Problem
Every line of the data below is to be retyped exactly.

Extracted records

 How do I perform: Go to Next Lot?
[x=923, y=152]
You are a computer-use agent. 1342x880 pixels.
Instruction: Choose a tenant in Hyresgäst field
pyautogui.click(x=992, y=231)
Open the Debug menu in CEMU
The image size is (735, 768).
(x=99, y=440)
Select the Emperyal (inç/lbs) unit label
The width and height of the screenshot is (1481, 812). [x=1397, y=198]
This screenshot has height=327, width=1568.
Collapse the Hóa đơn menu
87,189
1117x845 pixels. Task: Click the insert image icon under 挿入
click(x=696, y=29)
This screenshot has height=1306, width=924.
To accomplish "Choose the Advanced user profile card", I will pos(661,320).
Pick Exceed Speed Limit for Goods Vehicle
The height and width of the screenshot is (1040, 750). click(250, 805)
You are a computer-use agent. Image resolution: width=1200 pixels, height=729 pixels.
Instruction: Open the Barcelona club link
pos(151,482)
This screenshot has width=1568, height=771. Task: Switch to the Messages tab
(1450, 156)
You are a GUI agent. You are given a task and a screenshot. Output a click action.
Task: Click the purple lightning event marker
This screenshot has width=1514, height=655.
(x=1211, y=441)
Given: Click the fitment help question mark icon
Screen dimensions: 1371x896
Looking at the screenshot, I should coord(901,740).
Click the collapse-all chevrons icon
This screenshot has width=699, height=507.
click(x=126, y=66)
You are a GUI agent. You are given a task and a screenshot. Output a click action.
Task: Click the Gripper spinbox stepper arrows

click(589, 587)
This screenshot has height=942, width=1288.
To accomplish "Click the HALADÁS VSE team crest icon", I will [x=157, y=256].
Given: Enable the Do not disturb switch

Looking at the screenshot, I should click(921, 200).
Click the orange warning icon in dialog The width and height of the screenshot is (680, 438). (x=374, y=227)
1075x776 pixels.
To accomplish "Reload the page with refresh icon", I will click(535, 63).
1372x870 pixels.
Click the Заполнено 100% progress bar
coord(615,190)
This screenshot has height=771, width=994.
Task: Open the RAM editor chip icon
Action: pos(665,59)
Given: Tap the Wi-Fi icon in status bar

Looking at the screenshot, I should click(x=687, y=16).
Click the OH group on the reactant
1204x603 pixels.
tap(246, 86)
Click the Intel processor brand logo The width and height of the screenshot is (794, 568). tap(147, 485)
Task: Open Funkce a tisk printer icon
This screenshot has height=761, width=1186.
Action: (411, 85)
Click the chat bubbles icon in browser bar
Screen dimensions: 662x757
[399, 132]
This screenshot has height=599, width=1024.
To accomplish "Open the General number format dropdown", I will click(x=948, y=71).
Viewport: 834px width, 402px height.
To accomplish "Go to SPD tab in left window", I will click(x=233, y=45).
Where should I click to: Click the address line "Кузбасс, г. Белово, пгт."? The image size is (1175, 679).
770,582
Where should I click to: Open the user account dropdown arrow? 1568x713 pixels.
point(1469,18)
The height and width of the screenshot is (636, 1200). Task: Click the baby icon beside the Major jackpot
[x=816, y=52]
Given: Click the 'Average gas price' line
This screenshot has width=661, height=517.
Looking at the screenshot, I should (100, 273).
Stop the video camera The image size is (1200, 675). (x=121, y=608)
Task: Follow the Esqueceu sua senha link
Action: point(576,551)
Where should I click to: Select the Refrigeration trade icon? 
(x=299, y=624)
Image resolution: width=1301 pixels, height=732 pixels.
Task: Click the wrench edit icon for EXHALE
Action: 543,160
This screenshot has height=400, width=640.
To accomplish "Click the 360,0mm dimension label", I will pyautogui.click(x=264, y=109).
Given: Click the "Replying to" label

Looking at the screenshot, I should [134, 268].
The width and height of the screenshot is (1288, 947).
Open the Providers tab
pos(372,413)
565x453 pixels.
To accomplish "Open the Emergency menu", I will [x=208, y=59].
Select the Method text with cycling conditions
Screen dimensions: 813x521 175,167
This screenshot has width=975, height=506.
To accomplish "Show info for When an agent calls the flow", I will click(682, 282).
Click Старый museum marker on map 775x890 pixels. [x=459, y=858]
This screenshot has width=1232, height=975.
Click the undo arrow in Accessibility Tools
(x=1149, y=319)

Solution
 How do I perform: Go to Next Lot?
[x=923, y=152]
You are a computer-use agent. 1342x880 pixels.
Instruction: Choose a tenant in Hyresgäst field
pyautogui.click(x=992, y=231)
Open the Debug menu in CEMU
The image size is (735, 768).
(x=99, y=440)
Select the Emperyal (inç/lbs) unit label
The width and height of the screenshot is (1481, 812). [x=1397, y=198]
This screenshot has height=327, width=1568.
Collapse the Hóa đơn menu
87,189
1117x845 pixels. Task: Click the insert image icon under 挿入
click(x=696, y=29)
This screenshot has height=1306, width=924.
To accomplish "Choose the Advanced user profile card", I will pos(661,320).
Pick Exceed Speed Limit for Goods Vehicle
The height and width of the screenshot is (1040, 750). click(250, 805)
You are a computer-use agent. Image resolution: width=1200 pixels, height=729 pixels.
Instruction: Open the Barcelona club link
pos(151,482)
This screenshot has width=1568, height=771. Task: Switch to the Messages tab
(1450, 156)
You are a GUI agent. You are given a task and a screenshot. Output a click action.
Task: Click the purple lightning event marker
This screenshot has width=1514, height=655.
(x=1211, y=441)
Given: Click the fitment help question mark icon
Screen dimensions: 1371x896
Looking at the screenshot, I should coord(901,740).
Click the collapse-all chevrons icon
This screenshot has width=699, height=507.
click(x=126, y=66)
You are a GUI agent. You are given a task and a screenshot. Output a click action.
Task: Click the Gripper spinbox stepper arrows

click(589, 587)
This screenshot has height=942, width=1288.
To accomplish "Click the HALADÁS VSE team crest icon", I will [x=157, y=256].
Given: Enable the Do not disturb switch

Looking at the screenshot, I should click(921, 200).
Click the orange warning icon in dialog The width and height of the screenshot is (680, 438). (x=374, y=227)
1075x776 pixels.
To accomplish "Reload the page with refresh icon", I will click(535, 63).
1372x870 pixels.
Click the Заполнено 100% progress bar
coord(615,190)
This screenshot has height=771, width=994.
Task: Open the RAM editor chip icon
Action: pos(665,59)
Given: Tap the Wi-Fi icon in status bar

Looking at the screenshot, I should click(x=687, y=16).
Click the OH group on the reactant
1204x603 pixels.
tap(246, 86)
Click the Intel processor brand logo The width and height of the screenshot is (794, 568). tap(147, 485)
Task: Open Funkce a tisk printer icon
This screenshot has height=761, width=1186.
Action: (411, 85)
Click the chat bubbles icon in browser bar
Screen dimensions: 662x757
[399, 132]
This screenshot has height=599, width=1024.
To accomplish "Open the General number format dropdown", I will click(x=948, y=71).
Viewport: 834px width, 402px height.
To accomplish "Go to SPD tab in left window", I will click(x=233, y=45).
Where should I click to: Click the address line "Кузбасс, г. Белово, пгт."? The image size is (1175, 679).
770,582
Where should I click to: Open the user account dropdown arrow? 1568x713 pixels.
point(1469,18)
The height and width of the screenshot is (636, 1200). Task: Click the baby icon beside the Major jackpot
[x=816, y=52]
Given: Click the 'Average gas price' line
This screenshot has width=661, height=517.
Looking at the screenshot, I should (100, 273).
Stop the video camera The image size is (1200, 675). (x=121, y=608)
Task: Follow the Esqueceu sua senha link
Action: point(576,551)
Where should I click to: Select the Refrigeration trade icon? 
(x=299, y=624)
Image resolution: width=1301 pixels, height=732 pixels.
Task: Click the wrench edit icon for EXHALE
Action: 543,160
This screenshot has height=400, width=640.
To accomplish "Click the 360,0mm dimension label", I will pyautogui.click(x=264, y=109).
Given: Click the "Replying to" label

Looking at the screenshot, I should [134, 268].
The width and height of the screenshot is (1288, 947).
Open the Providers tab
pos(372,413)
565x453 pixels.
To accomplish "Open the Emergency menu", I will [x=208, y=59].
Select the Method text with cycling conditions
Screen dimensions: 813x521 175,167
This screenshot has width=975, height=506.
To accomplish "Show info for When an agent calls the flow", I will click(682, 282).
Click Старый museum marker on map 775x890 pixels. [x=459, y=858]
This screenshot has width=1232, height=975.
Click the undo arrow in Accessibility Tools
(x=1149, y=319)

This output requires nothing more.